Photographers and data-processing employees at the Herald-Standard, a 32,000-circulation daily in Uniontown, Pa., have devised an innovative way to get around a problem with their open pre-press interface. The Herald-Standard paginates using QuarkXpress on Macintoshes, and pages are sent to a Monotype Systems Inc. full-page imagesetter. The paper uses both positive- and negative-image output devices.
At the time the negative-output device was installed, the Herald-Standard acquired an OPI from Adobe Systems Inc. through Monotype. According to Bill Palya, head of the newspaper's data-processing department, an OPI stores high-resolution photos while substituting low-resolution photos during pagination. The low-res photos flow onto the page and are later replaced with the corresponding high-res photos as the page is spooled through the system.
Unfortunately, the newly installed OPI would run for no more than 17 hours before crashing, Palya says. This went on for about six months as newspaper personnel labored with the manufacturer to keep the OPI working. During this time, there were a series of near-disastrous crashes on deadline and frequent crashes at other times, all of which slowed production. The problem also caused a series of missed deadlines.
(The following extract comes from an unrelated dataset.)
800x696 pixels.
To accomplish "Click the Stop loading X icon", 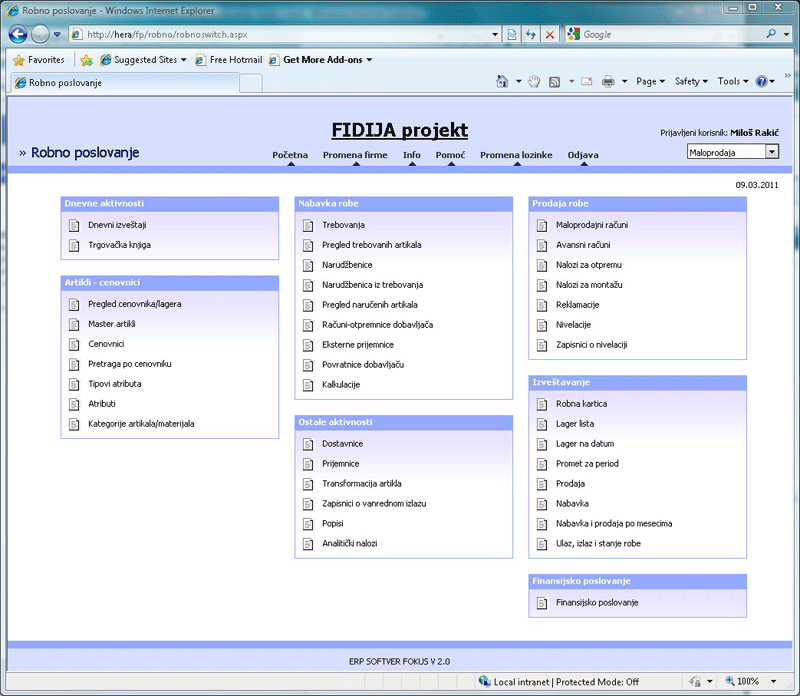I will click(550, 34).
After management determined there was no acceptable solution, the OPI was removed.
Meanwhile, Charlie Rosendale, the chief photographer, read an article about Adobe Photoshop detailing how the Joint Photographic Experts Group file format could circumvent the need for an OPI. Employees tried to output pages using EPS/JPEG to compress the photos. This approach has proven much more reliable than OPI and delivers the same quality at nearly the same speed.
Palya says this solution can be implemented by any newspaper that uses Adobe Photoshop 3.0, QuarkXpress version 3.3 and a Postscript Level 2 raster-image processor.